To the extent that petitioner sought to argue in his proposed second supplement that the prior convictions should not have been counted, see Cv. Doc. #26, p. 5, the Court notes that petitioner's argument is without merit and contrary to binding precedent. See, e.g., United States v. Travis, 747 F.3d 1312, 1315 (11th Cir. 2014) (finding flight under Fla. Stat. § 315.1935(1) is a crime of violence); United States v. Petite, 703 F.3d 1290 (11th Cir. 2013) (finding flight under Fla. Stat. § 315.1935(2) is a crime of violence); United States v. Harris, 586 F.3d 1283, 1284 (11th Cir. 2009) (reaffirming that flight under Fla. Stat. § 315.1935(3) is a crime of violence). Petitioner was otherwise foreclosed from presenting his supplemental ineffective assistance of counsel arguments because petitioner's original motion was based on Johnson, which does not entitle petitioner to relief.
Accordingly, it is hereby
ORDERED AND ADJUDGED:
1. Petitioner's Motion Under 28 U.S.C. Section 2255 to Vacate, Set Aside or Correct Sentence by a Person in Federal Custody (Cv. Doc. #1; Cr. Doc. #61) is DISMISSED as untimely, or in the alternative, is DENIED because he is not entitled to relief under Johnson and Welch.

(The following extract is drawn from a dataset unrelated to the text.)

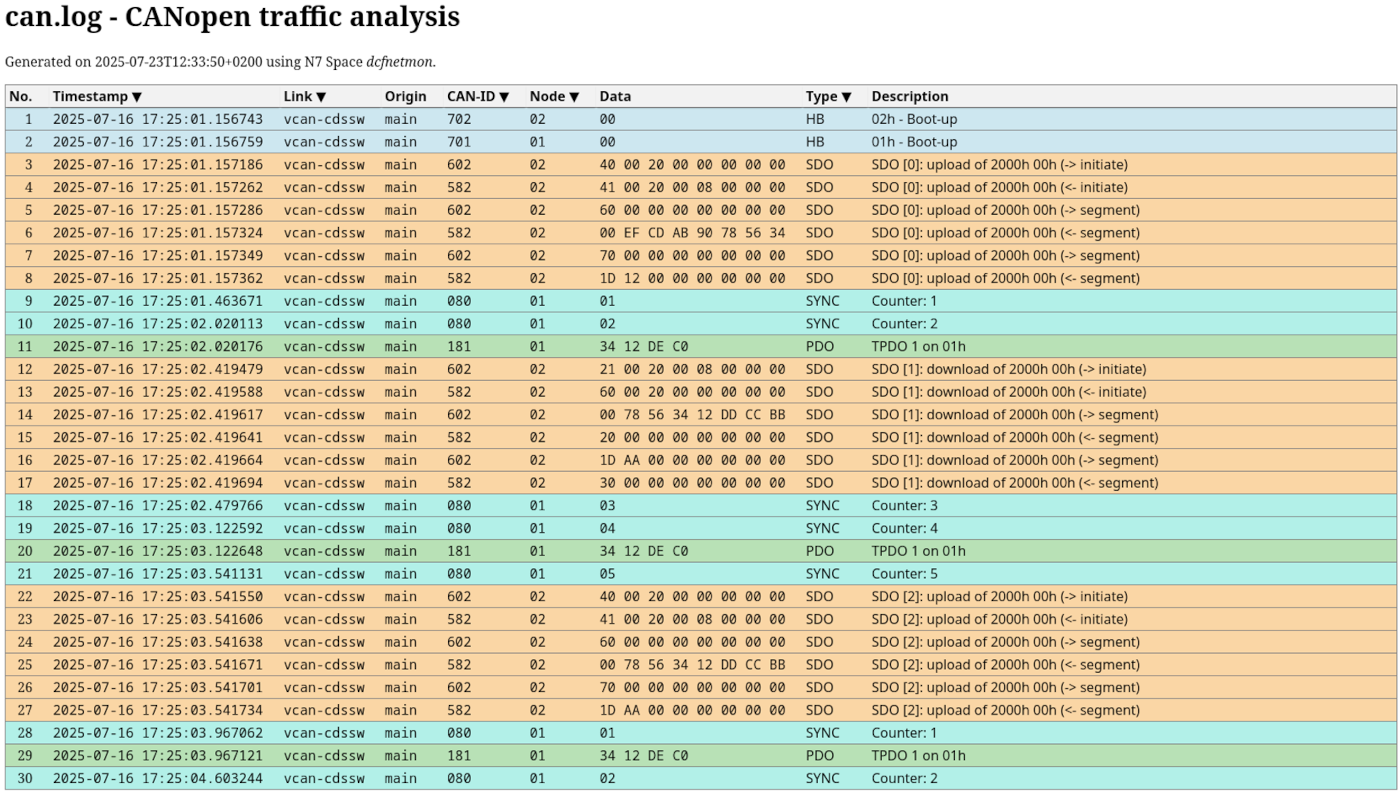1400x791 pixels.
Task: Open the CAN-ID column filter dropdown
Action: (x=504, y=97)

2. Petitioner's Motion for Reconsideration and or Re-Review (Cv. Doc. #29) is DENIED as moot.
3. The Clerk of the Court shall enter judgment accordingly and close the civil file. The Clerk is further directed to place a copy of the civil Judgment in the criminal file.
IT IS FURTHER ORDERED:
A CERTIFICATE OF APPEALABILITY (COA) AND LEAVE TO APPEAL IN FORMA PAUPERIS ARE DENIED. A prisoner seeking a writ of habeas corpus has no absolute entitlement to appeal a district court's denial of his petition. 28 U.S.C. § 2253(c)(1); Harbison v. Bell, 556 U.S. 180, 183 (2009). "A [COA] may issue . . . only if the applicant has made a substantial showing of the denial of a constitutional right." 28 U.S.C. § 2253(c)(2). To make such a showing, Petitioner "must demonstrate that reasonable jurists would find the district court's assessment of the constitutional claims debatable or wrong," Tennard v. Dretke, 542 U.S. 274, 282 (2004), or that "the issues presented were adequate to deserve encouragement to proceed further," Miller-El v. Cockrell, 537 U.S. 322, 336 (2003)(citations omitted). Petitioner has not made the requisite showing in these circumstances.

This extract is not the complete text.